Desmond continued to stare up at the sky.

“Do you think you’ll come back home,” I asked, “after the war?”

He looked thoughtful for a moment. “I don’t know. When I was a boy, Mum would take me out here and we’d talk about life and where I might end up when I became a man. She told me never to stop searching until I find my true north.”

“Your true north?”

“She wasn’t talking about a direction, in the longitudinal sense, but rather finding my way, my place in life, the intersection of life and love. My truth.” He paused, turning to me. “The day I stepped off the ship in Liverpool,” he said, “I made a promise to myself.”

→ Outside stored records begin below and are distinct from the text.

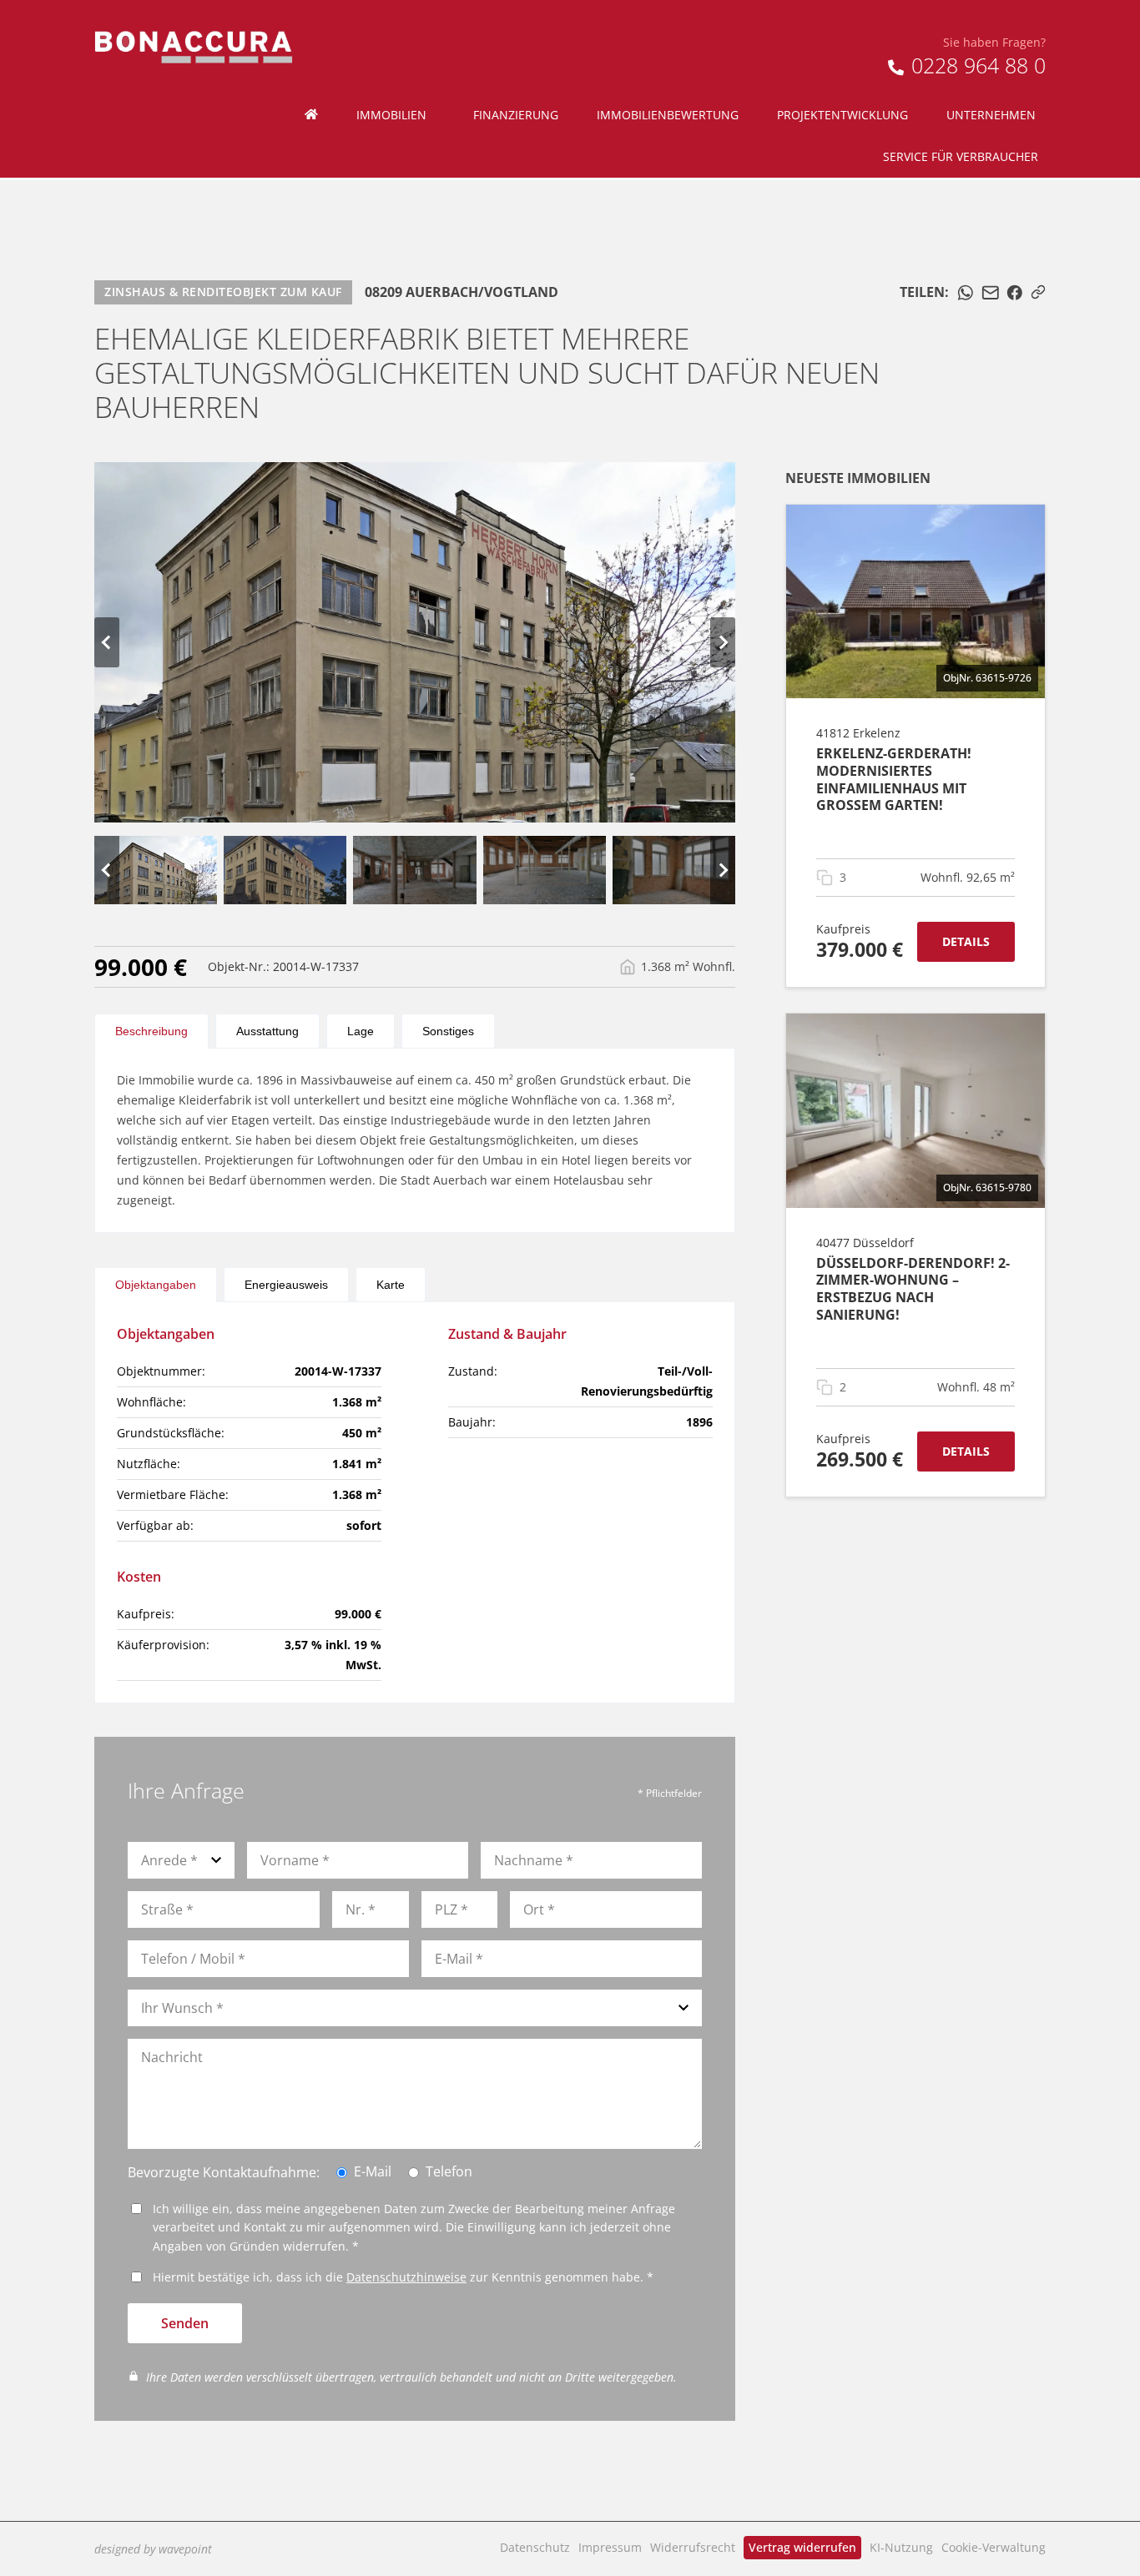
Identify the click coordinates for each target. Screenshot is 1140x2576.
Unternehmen (991, 115)
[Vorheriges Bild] (106, 642)
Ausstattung (267, 1031)
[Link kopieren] (1038, 291)
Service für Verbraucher (960, 156)
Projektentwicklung (842, 115)
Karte (390, 1284)
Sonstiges (448, 1031)
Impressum (610, 2547)
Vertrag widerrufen (802, 2547)
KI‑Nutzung (901, 2547)
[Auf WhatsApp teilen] (965, 293)
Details (966, 941)
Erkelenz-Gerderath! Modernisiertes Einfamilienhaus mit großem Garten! (893, 779)
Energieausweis (286, 1284)
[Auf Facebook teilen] (1015, 293)
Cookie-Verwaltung (993, 2547)
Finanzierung (515, 115)
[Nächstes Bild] (722, 642)
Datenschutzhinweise (406, 2277)
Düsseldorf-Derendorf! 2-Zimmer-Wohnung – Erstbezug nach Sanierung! (913, 1289)
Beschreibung (151, 1031)
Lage (360, 1031)
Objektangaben (155, 1284)
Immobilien (391, 115)
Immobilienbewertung (668, 115)
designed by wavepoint (153, 2549)
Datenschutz (535, 2547)
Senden (185, 2323)
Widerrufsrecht (692, 2547)
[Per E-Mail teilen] (990, 293)
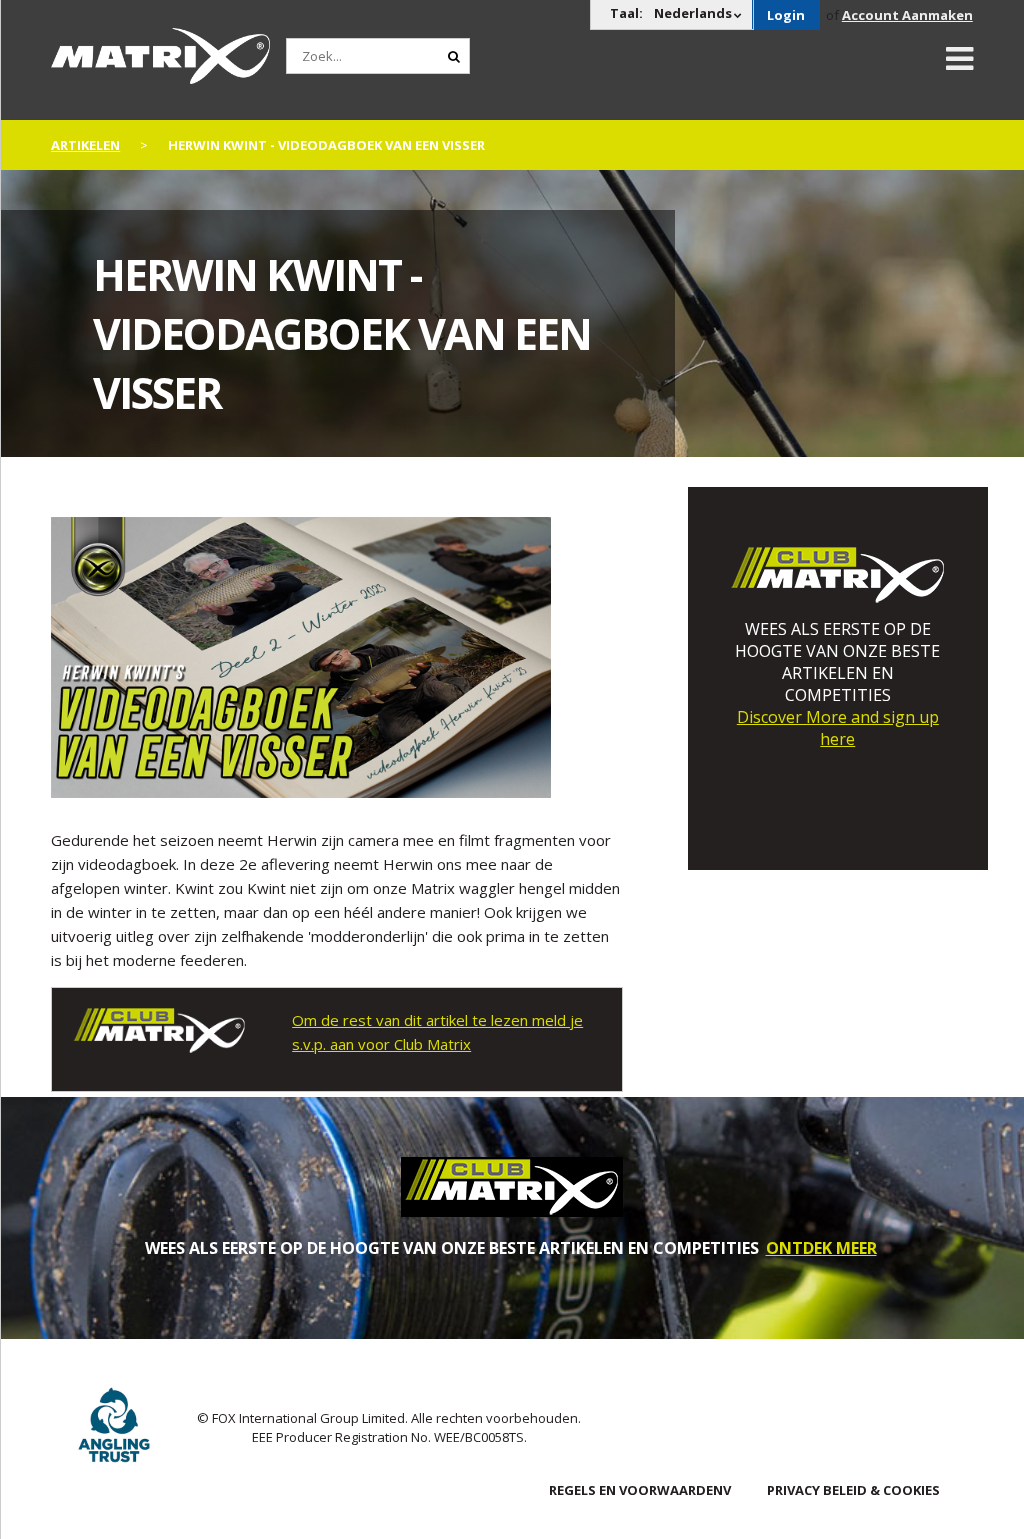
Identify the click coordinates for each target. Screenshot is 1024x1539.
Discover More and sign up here (838, 728)
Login (786, 15)
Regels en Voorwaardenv (640, 1490)
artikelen (85, 145)
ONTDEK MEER (821, 1248)
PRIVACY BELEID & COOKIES (853, 1490)
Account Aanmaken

I looked up at him curiously, with a shy smile, and waited for him to finish.

“I promised that if I ever saw you again, I’d make sure I never let you out of my sight.”

His words surprised me, and yet they were heartfelt. I knew, because I felt that way too. I searched his face. “What are you saying?”

“I mean that after the war, after all of this is behind us, I want to spend every day of my life with you, Flora Lewis.”

My mouth fell open. “Do you really mean that?”

“With all my heart,” he said, kissing me tenderly.

I hardly knew him, of course. But I knew I loved him, perhaps from the moment I’d first seen him.

“Make me the happiest man,” he said, “and promise me you’ll wait for me. Promise me you’ll be here after the war.”